K today was retarded 'cuz I wanted to give you a surprise visit at your house but I guess I was in the lift and you were in the other. -_-
SO WE DIDN'T MEET.
Hahahaha crazy. Have a great birthday luv :D

I think I have to start all over again.
Sometimes... you just suddenly feel lonely all over when I'm in class.
I don't know. Everything just feels so..... stranger to me.
Guess this is what most people call the transition period.
Think I've been really whining a lot in my blog (and I know this suck, I will change. Really. But just... I don't have motivation. It's hard you see) about my new class and heavy school work load (read: STRESS) but I shall continue until I can get used to school.
LOL.
(I won't say you intrude my privacy if you read the smaller font words, yea so read if you care)
Actually. The truth is... I don't hate the stress. It's okay, I'm giving myself stress. No one is giving me, I can handle, I can manage, there's no need to chiong like anyone else in the class 'cuz I don't think I'm that far behind. Truth is- I fear lonliness. Guess I'm those people who can't stand and do things right when I don't have a lot familiar faces around me. It's the weakest point of me. I fought tears back today in class and this totally suck. No one knows, I don't want to be an attention seeker. That's what I hate about me, I fear being alone, I fear not having someone with me. Fuck and that hurts. Sux 2 b me. Always feel like having someone have a heart to heart talk with, but just couldn't let my feelings out. Really I would appreciate to talk to someone. Blah whatever. Who cares, I suck in letting my true feelings out.
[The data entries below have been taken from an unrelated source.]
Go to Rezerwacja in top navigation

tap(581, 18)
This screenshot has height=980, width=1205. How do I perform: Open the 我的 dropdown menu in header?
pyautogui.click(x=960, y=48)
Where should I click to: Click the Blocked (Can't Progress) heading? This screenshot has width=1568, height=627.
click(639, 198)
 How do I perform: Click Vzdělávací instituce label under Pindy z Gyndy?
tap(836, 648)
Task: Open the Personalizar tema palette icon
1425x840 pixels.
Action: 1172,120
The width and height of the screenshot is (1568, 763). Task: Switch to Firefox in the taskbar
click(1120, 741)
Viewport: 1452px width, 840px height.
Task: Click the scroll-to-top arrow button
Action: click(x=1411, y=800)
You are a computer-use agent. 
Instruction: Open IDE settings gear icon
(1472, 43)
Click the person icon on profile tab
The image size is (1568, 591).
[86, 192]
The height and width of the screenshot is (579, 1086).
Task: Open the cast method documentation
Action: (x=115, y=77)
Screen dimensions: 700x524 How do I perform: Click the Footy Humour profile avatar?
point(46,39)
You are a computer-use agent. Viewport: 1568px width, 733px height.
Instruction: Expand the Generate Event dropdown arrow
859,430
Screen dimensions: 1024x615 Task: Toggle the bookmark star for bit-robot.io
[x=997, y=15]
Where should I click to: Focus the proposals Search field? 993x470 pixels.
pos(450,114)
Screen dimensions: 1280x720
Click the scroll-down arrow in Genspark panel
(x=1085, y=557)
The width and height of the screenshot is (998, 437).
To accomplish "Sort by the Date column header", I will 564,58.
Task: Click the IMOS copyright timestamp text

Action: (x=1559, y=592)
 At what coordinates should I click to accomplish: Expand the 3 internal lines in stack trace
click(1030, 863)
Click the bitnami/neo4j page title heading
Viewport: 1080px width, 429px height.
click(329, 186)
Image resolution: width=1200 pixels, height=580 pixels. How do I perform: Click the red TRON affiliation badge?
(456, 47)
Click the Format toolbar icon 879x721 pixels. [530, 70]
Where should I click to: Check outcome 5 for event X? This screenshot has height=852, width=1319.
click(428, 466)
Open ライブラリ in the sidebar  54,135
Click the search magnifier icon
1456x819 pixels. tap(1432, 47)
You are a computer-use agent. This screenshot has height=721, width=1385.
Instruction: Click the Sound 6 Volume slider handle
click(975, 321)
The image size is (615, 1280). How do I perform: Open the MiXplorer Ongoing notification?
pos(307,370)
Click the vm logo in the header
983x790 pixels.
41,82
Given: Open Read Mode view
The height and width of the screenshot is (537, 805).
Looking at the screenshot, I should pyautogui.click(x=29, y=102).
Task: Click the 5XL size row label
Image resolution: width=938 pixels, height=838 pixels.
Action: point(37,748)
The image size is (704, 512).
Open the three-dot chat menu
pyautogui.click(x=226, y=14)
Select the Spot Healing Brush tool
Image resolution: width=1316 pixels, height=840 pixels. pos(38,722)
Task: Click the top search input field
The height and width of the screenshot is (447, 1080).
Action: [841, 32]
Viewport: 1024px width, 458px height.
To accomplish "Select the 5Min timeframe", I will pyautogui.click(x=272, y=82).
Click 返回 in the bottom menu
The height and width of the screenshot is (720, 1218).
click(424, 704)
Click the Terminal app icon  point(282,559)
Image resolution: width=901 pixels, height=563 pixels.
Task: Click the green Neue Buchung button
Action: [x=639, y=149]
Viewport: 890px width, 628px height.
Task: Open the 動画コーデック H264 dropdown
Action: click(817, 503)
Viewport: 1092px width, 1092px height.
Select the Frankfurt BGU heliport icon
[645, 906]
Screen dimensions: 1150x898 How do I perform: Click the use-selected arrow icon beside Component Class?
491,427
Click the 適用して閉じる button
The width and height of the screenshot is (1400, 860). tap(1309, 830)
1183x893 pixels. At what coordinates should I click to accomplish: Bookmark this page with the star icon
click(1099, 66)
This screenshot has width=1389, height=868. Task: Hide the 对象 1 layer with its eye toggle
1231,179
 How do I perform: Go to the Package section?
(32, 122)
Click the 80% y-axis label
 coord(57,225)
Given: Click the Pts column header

Simply just smile in front of people and let others have the imagination that I've got a wonderful life. Ha I hide my feelings... sometimes pretty well I guess? Although my face sometimes really show I fucked up I am. Roar. Again, SUCKS TO BE ME.
Probably there are pros and cons being in 3/5. Sucks a lot but I learn more subjects so I have more choices when they do the L1R5 thingy during O levels.
K whatever. So it's education or my mental health, I have to choose one LOL.
K off to learn whatever it means by refraction.